----- Text extract

The objective of this blog is to document my understanding of the Mapper algorithm1 introduced by Singh et al. along with a review of available statistical literature on the Mapper. The textbook by Prof. Tamal Dey2 is an extremely helpful source for understanding the topological motivation behind Mapper. In particular, chapters 7 and 9 of the textbook focus on Mapper and its required background.
Let $\mathcal{X}$ be a finitely triangulable topological space endowed with the topology $\tau_{\mathcal{X}}$. Assume that $f:\mathcal{X} \longrightarrow \mathbb{R}$ is a continuous function we want to study. If our intention is to obtain a topological summary, then one obvious option is to obtain barcodes3:
- Let $X_t = \lbrace f^{-1}(-\infty, x_t] \rbrace$ for $t \in \lbrace 0, \cdots, m \rbrace$ and $-\infty < x_0 < \cdots < x_m < \infty$ be a finite sequence of sub-level sets of $f$.

----------

▸ Request a: Put the records from the line containing "has height=368, width=298." through the end of the records into a two-column CSV with the headers request and answer. Make one row per request, place each request's text and its answer in a single quoted field with line breaks replaced by spaces, and omit the pictures.
The text and the records were taken from two unrelated sources.

----- Supplied entries

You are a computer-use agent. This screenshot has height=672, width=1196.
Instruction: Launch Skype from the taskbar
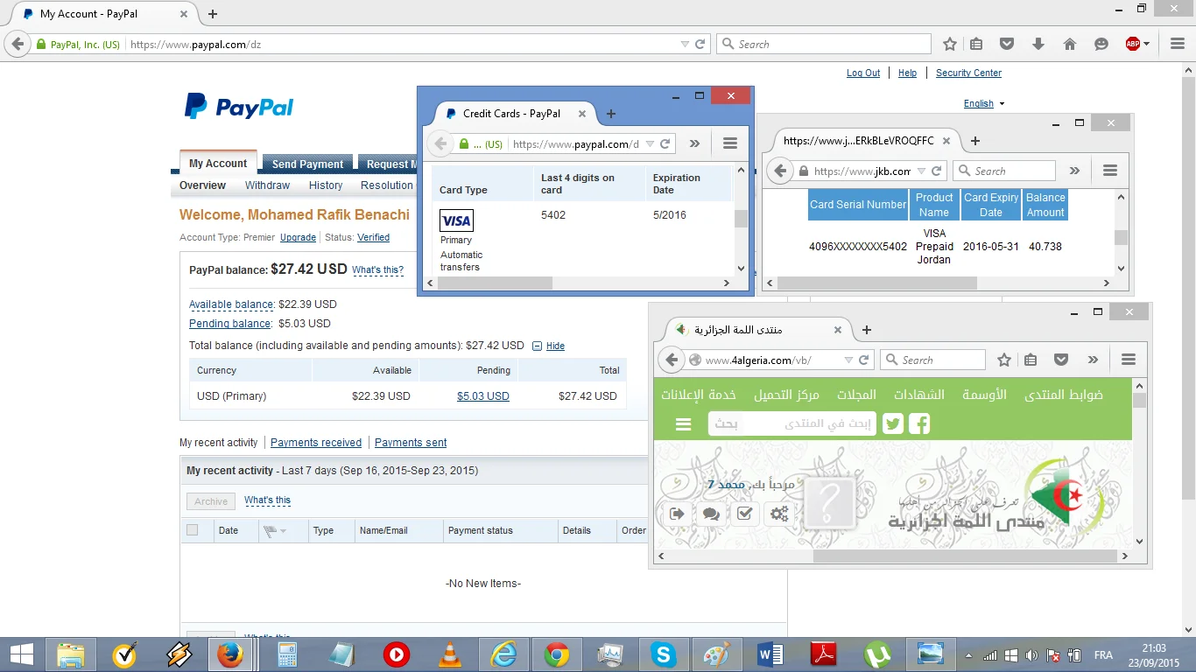click(x=663, y=655)
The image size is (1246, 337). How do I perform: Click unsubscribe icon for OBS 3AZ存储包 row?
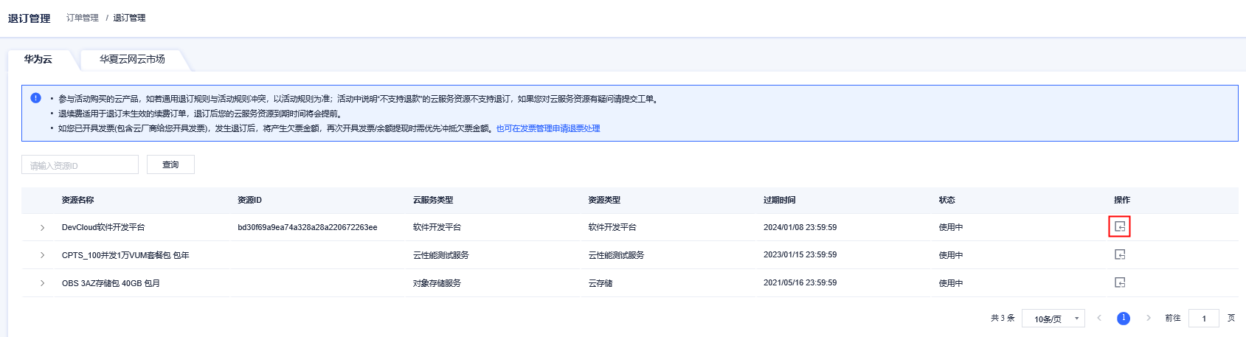click(x=1119, y=282)
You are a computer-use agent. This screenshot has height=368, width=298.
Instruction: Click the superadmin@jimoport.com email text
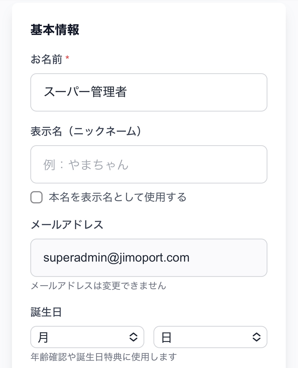[x=116, y=258]
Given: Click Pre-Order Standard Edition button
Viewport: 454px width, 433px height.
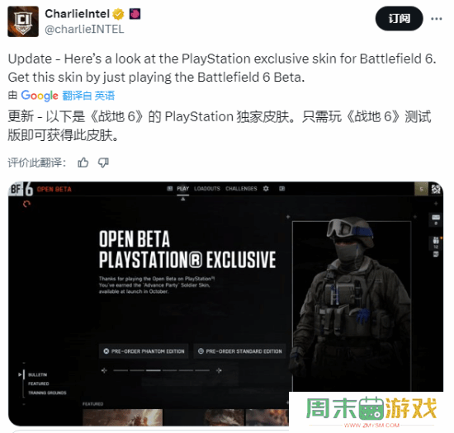Looking at the screenshot, I should (239, 351).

----------

▸ Request b: According to the Mapper blog excerpt, which chapters of the textbook focus on Mapper and its required background?

▸ Exercise output a:
request,answer
"You are a computer-use agent. This screenshot has height=368, width=298. Instruction: Click the superadmin@jimoport.com email text","[x=116, y=258]"
"Given: Click Pre-Order Standard Edition button Viewport: 454px width, 433px height.","Looking at the screenshot, I should (239, 351)."

▸ Exercise output b: Chapters 7 and 9.